* THE TASK *
Continue the interview excerpt below on managing employer specialty drug spend, starting right after its last sentence.

SPT: Spend in the inflammatory class is the highest. What conditions within this category contribute most to spend?

PW: RA [rheumatoid arthritis] contributes the most to spend in this class. The autoimmune category is intended to encompass the conditions that require tumor necrosis factor inhibitors (such as Humira, Enbrel, and Remicade). This includes conditions such as psoriasis or IBS [inflammatory bowel syndrome].

SPT: What is the most innovative method a company can use to manage specialty spend?

PW: I’m going to disappoint you because I think you are probably looking for something completely different! When you have therapeutic categories that are as expensive as these to manage, and you are an employer, you are making sizable investments in the health of your employees. As an employer, you want to make sure you are monitoring those investments very carefully. Utilization management (UM), quantity limits, step therapy, and prior authorization are going to become staples—to a degree that they haven’t been before.

* RECORD SET *

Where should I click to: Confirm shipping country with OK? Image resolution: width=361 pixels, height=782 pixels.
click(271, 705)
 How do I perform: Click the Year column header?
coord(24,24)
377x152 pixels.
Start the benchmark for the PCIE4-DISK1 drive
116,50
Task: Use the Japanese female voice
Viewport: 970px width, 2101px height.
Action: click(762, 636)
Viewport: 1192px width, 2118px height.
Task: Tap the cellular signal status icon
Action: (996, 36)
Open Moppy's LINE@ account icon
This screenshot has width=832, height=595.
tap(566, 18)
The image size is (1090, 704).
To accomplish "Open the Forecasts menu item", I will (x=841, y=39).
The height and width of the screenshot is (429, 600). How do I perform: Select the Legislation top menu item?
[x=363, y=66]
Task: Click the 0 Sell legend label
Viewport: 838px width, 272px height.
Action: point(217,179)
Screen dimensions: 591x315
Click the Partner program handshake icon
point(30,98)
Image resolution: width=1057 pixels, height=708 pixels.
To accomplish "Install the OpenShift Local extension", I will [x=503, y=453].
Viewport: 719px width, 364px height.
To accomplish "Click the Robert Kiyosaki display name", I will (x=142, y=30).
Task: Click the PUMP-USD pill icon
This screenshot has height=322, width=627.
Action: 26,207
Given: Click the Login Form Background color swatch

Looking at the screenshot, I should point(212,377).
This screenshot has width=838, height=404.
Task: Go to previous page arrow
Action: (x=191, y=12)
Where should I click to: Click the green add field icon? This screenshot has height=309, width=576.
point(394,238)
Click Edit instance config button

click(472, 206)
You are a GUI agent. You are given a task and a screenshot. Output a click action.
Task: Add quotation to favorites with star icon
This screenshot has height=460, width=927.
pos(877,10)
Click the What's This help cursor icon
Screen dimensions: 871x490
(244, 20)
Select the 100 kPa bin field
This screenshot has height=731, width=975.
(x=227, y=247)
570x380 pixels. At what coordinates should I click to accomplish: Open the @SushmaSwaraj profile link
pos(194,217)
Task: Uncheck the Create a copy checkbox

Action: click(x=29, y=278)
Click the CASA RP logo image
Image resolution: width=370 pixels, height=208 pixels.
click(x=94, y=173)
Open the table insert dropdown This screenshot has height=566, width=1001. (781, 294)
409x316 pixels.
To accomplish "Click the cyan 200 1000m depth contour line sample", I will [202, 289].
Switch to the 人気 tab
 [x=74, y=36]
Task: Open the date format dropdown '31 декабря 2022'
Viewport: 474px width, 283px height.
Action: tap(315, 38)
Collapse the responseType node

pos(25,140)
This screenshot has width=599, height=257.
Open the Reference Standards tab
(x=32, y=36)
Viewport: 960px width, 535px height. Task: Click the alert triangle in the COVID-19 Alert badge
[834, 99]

* EXERCISE RESPONSE *
We manage drug spend (both medical and pharmacy) for 13 Blue Cross Blue Shield plans around the country (we are a Blue Cross Blue Shield—owned company), so they are involved in every part of the drug management process, including the P&T committee. I am amazed with how, when a new specialty drug is released, there is a tendency to want to put UM on it instantly. If you are a payer or PBM [pharmacy benefits manager], that’s the way to do it. It’s not always our approach, but the tendency is there if you are a pharmacy director. This is a change from the way drugs were handled 3 or 4 years ago.

SPT: Are PBMs best positioned to capture the specialty spend on the medical benefit?

PW: I will say that it is a difficult challenge for the industry as a whole. There have been some small boutique-type of firms that over time have been focused on medical drug management, and then there are the health plans out there—such as Aetna and Cigna—and their claim to fame is looking at drug spend holistically. But, the systems internal to those companies aren’t completely as connected as you would think they would be, even within the same firm. I know this well; I was there.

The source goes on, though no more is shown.